EXERCISE DETAILS ::
Nothing but the lines from the one containing "工具/实验 (152, 15)" to the end of the records below should be output, each exactly as written.

*****

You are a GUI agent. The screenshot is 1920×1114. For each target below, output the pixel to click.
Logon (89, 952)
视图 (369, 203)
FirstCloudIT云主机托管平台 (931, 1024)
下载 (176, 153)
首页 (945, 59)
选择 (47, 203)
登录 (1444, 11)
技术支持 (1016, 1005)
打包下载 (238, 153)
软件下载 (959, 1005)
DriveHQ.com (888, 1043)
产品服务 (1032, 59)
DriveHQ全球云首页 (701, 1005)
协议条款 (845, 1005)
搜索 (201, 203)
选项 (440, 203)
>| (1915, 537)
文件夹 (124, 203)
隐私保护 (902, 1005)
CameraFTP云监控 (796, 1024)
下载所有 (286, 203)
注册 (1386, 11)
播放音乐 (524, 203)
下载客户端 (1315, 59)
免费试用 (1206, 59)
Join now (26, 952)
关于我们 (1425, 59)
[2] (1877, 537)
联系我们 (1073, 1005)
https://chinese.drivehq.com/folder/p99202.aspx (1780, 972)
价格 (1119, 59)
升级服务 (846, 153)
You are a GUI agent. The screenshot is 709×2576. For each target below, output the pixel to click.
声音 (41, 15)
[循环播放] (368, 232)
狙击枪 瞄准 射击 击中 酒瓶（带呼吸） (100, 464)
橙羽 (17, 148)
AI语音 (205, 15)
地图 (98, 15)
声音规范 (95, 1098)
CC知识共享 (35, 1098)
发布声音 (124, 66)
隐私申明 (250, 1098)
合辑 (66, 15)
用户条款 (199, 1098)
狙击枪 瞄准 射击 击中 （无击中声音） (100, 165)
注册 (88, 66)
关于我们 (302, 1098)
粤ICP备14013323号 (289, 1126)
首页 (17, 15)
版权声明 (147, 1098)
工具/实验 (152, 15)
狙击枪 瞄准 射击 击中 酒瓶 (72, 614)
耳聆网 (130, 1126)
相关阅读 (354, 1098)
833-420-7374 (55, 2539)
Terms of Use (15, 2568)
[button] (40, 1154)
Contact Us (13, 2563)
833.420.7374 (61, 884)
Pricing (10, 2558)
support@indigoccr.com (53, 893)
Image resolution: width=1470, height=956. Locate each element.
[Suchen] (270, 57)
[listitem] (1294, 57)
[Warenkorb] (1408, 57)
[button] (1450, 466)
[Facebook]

*****

RESPONSE TO THIS EXERCISE ::
工具/实验 (152, 15)
狙击枪 瞄准 射击 击中 酒瓶 (72, 614)
耳聆网 (130, 1126)
相关阅读 (354, 1098)
833-420-7374 (55, 2539)
Terms of Use (15, 2568)
[button] (40, 1154)
Contact Us (13, 2563)
833.420.7374 (61, 884)
Pricing (10, 2558)
support@indigoccr.com (53, 893)
Image resolution: width=1470, height=956. Locate each element.
[Suchen] (270, 57)
[listitem] (1294, 57)
[Warenkorb] (1408, 57)
[button] (1450, 466)
[Facebook]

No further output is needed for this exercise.